After finding the line that holds "This screenshot has height=488, width=738." below, set down that line and the rest through the final one exactly, leaving the pictures out.

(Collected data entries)
# # # #

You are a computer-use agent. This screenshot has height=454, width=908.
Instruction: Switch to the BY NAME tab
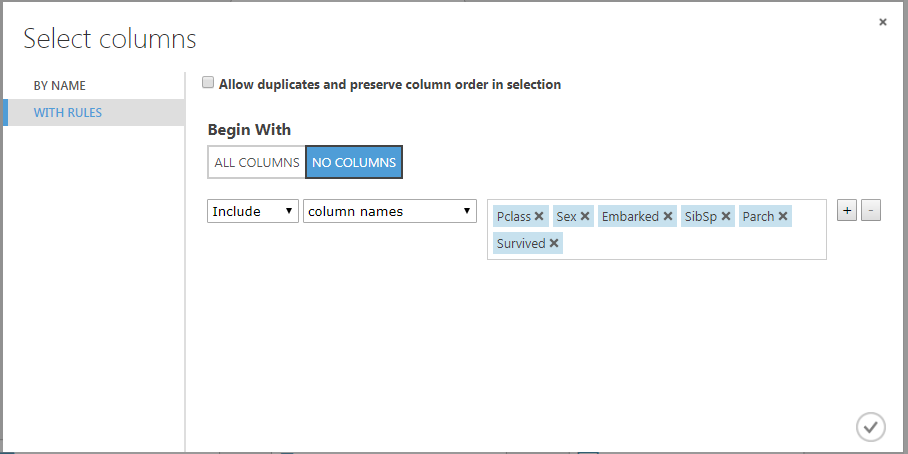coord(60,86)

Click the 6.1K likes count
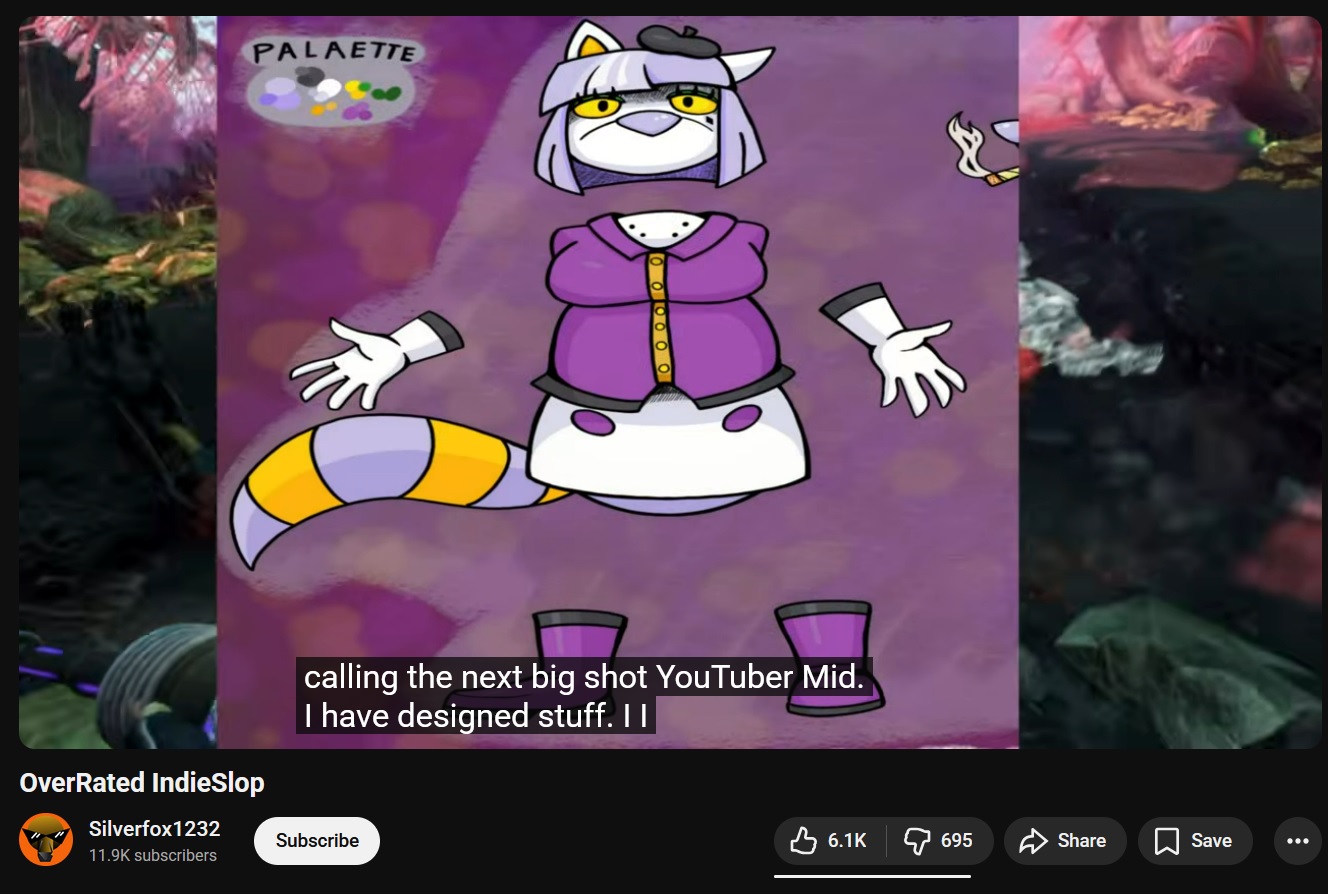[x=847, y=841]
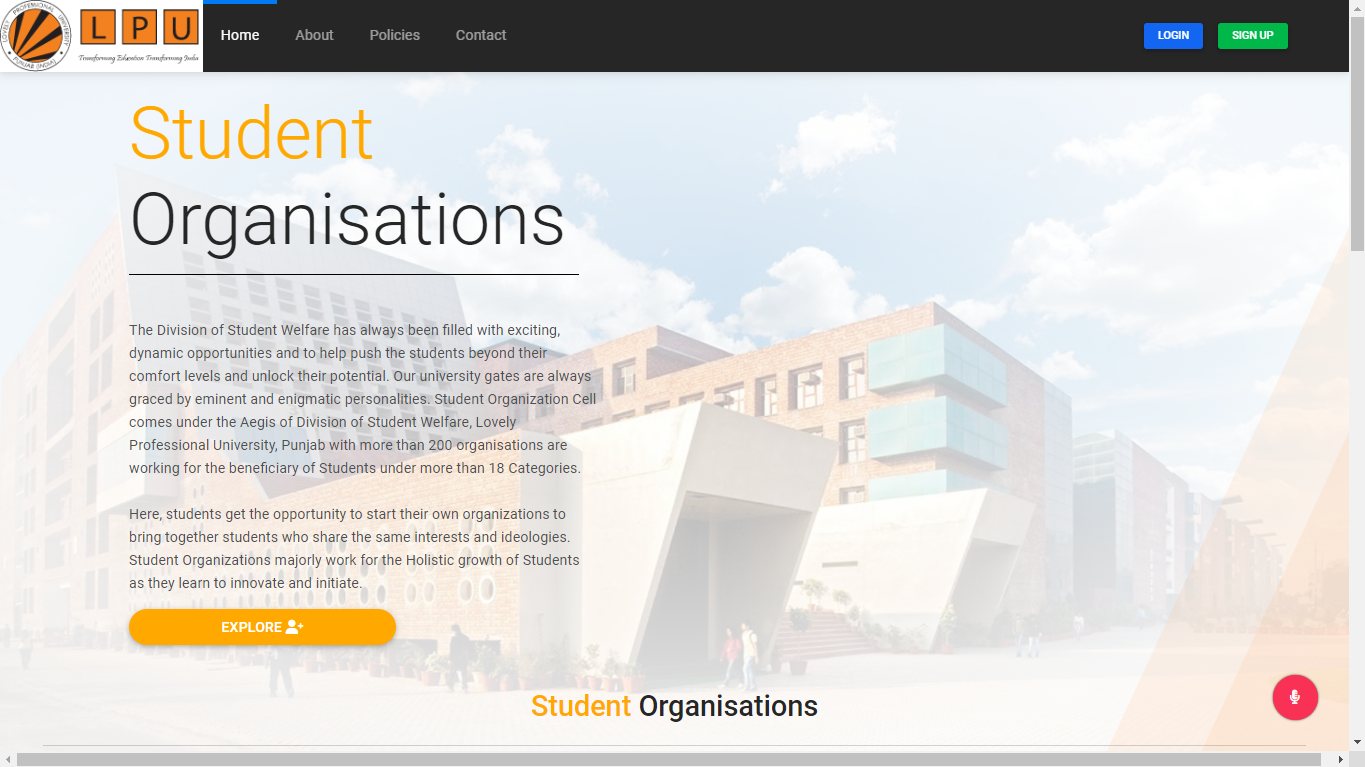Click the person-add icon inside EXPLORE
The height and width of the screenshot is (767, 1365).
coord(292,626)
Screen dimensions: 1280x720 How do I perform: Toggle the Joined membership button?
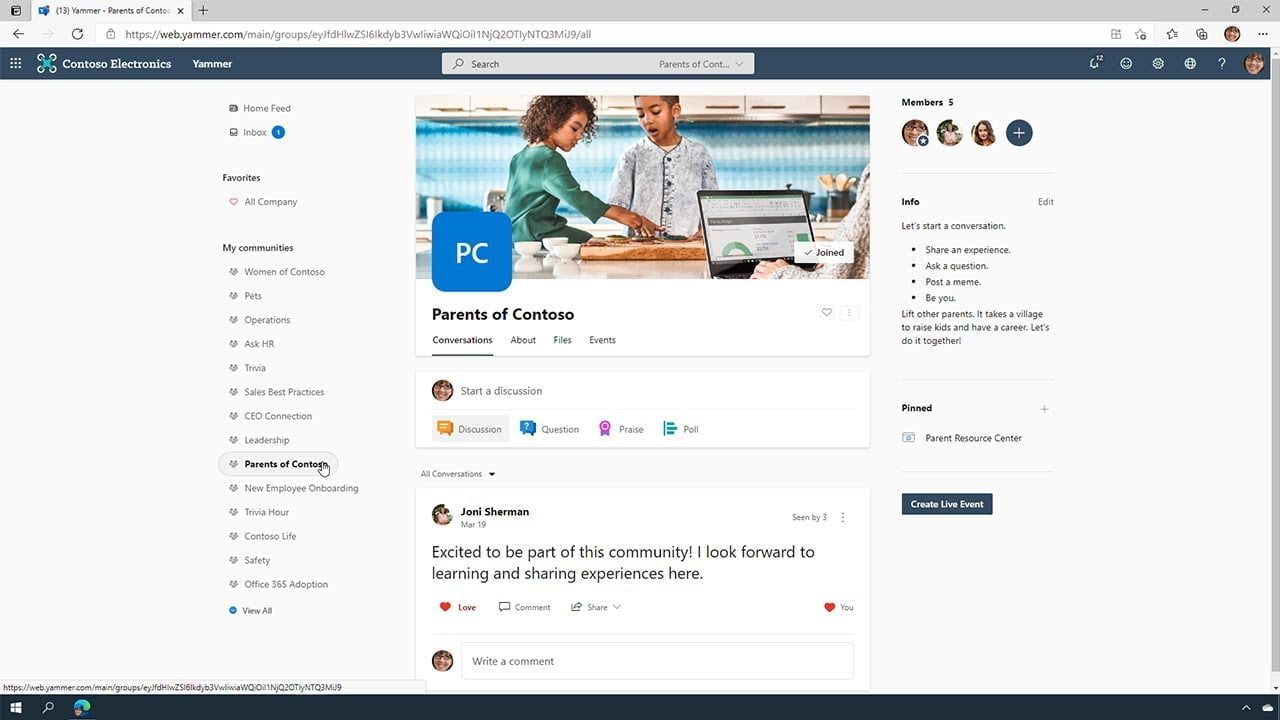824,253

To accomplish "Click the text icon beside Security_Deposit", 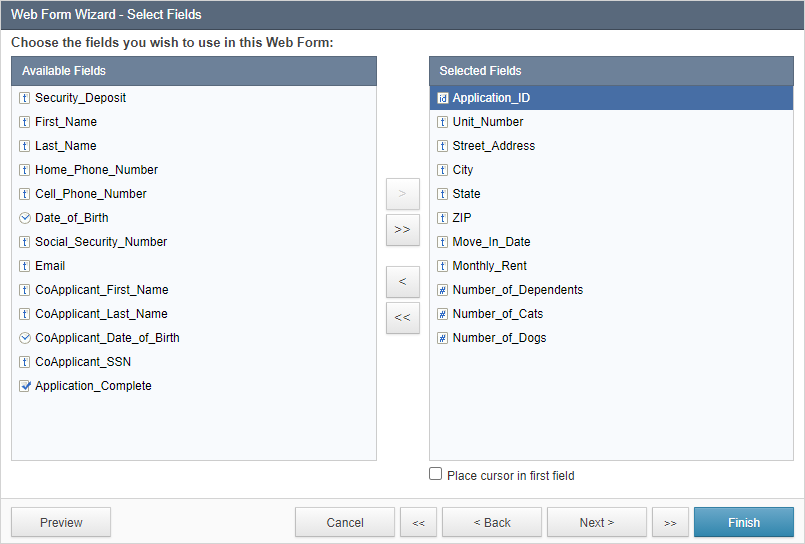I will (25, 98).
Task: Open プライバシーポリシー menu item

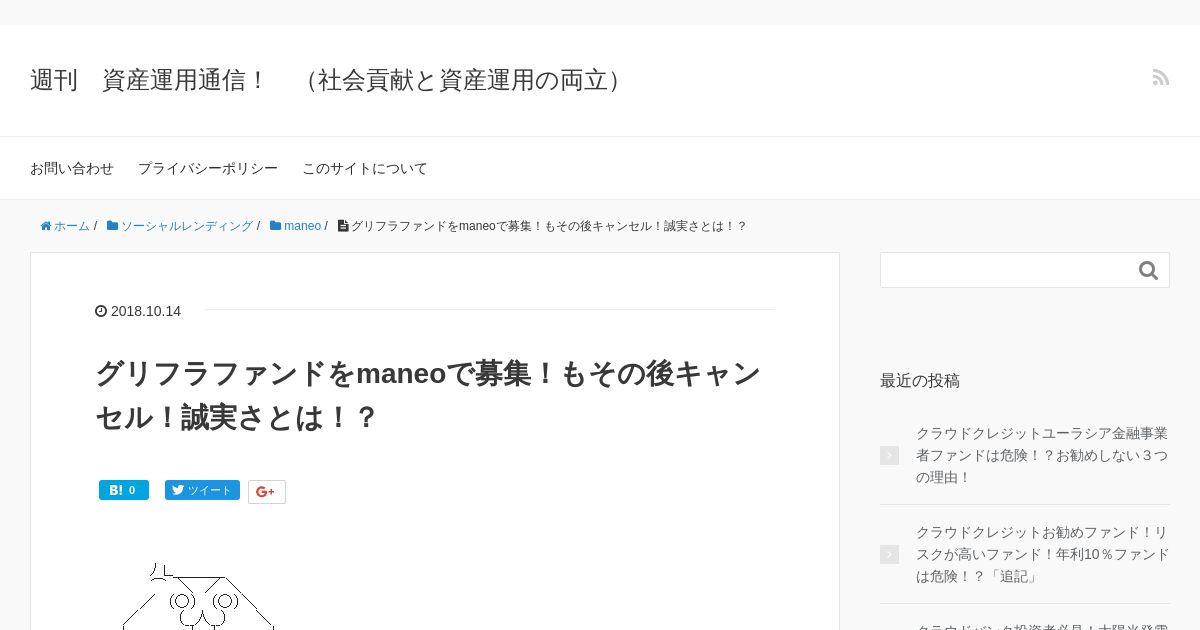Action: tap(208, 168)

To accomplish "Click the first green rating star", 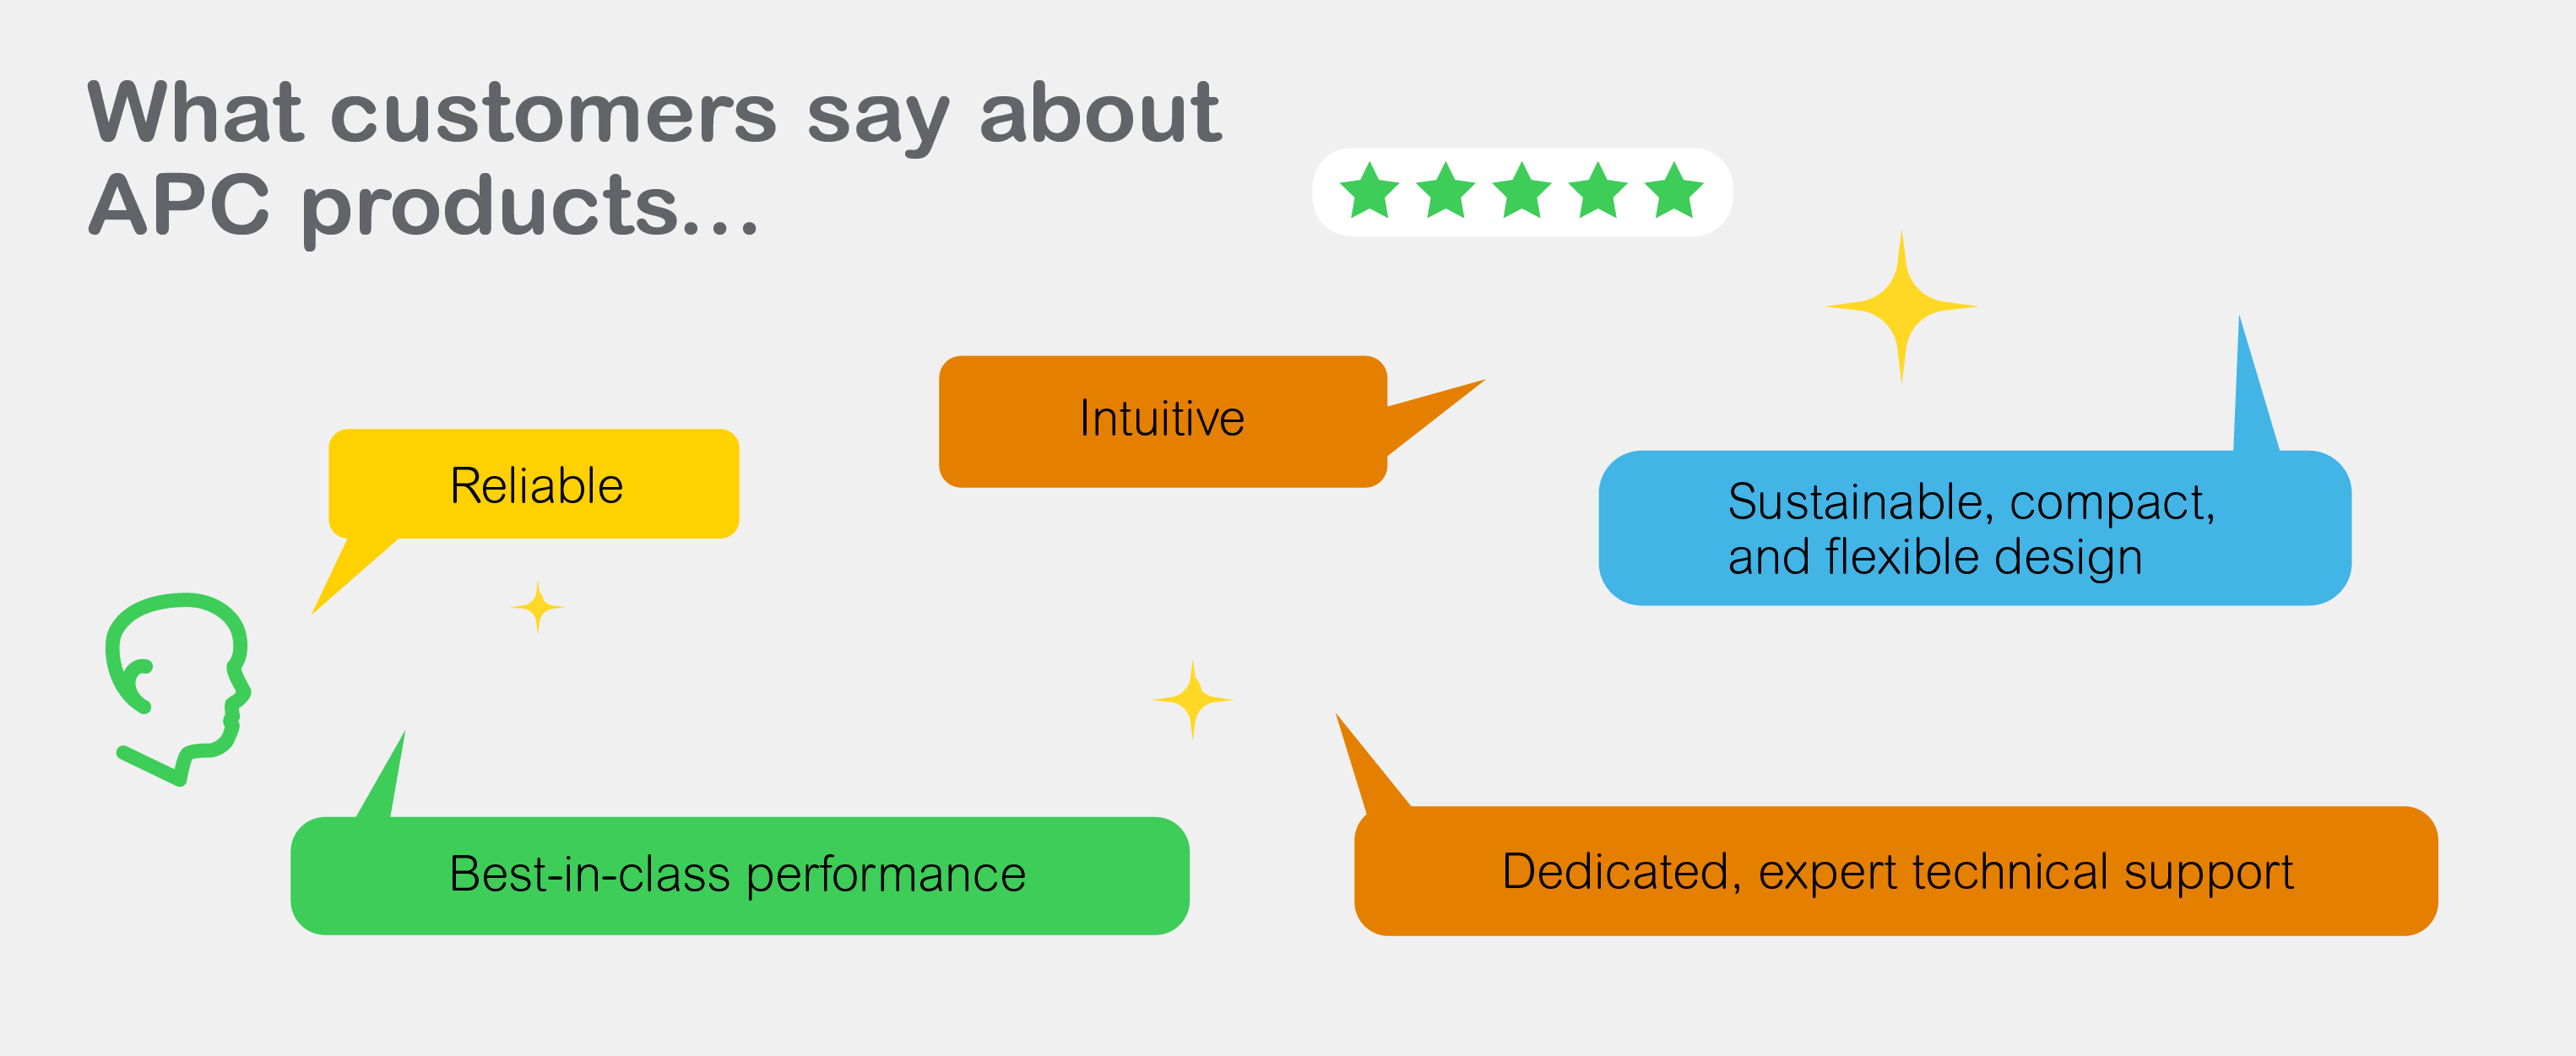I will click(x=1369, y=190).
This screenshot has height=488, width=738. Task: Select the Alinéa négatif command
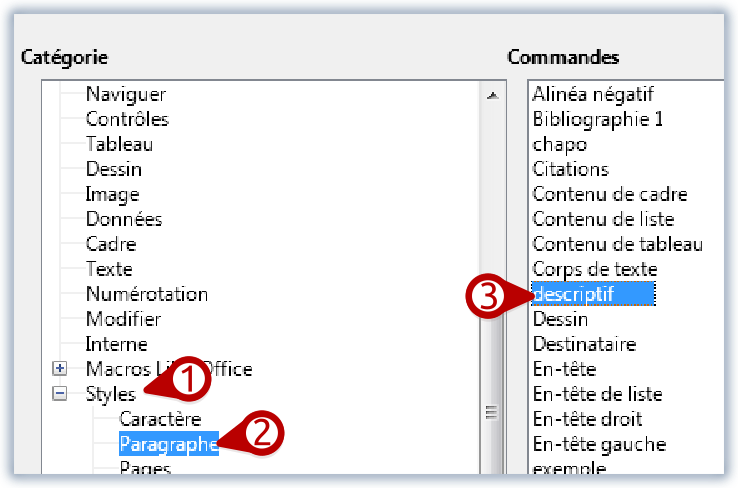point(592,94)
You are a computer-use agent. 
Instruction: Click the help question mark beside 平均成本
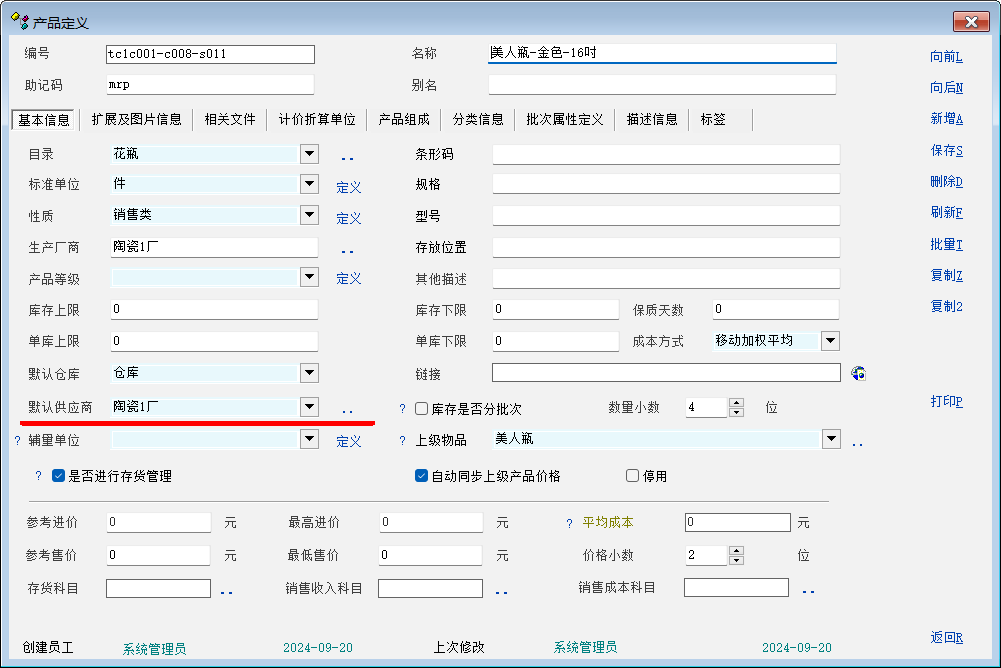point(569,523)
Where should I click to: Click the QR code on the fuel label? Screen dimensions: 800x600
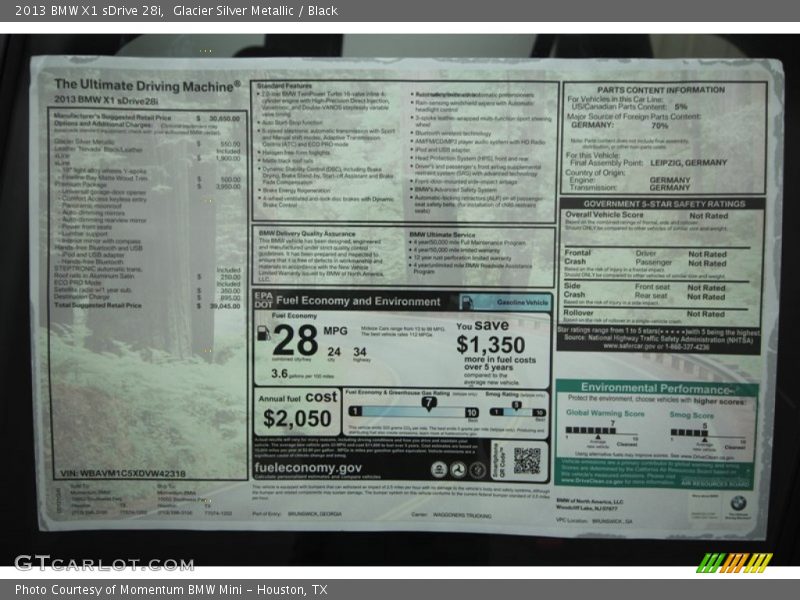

# # # #

*Response area:*
This screenshot has height=488, width=738. Task: Select the Alinéa négatif command
point(592,94)
You are a computer-use agent. 
Instruction: Click the help question mark beside 平均成本
point(569,523)
Where should I click to: Click the QR code on the fuel label? Screen dimensions: 800x600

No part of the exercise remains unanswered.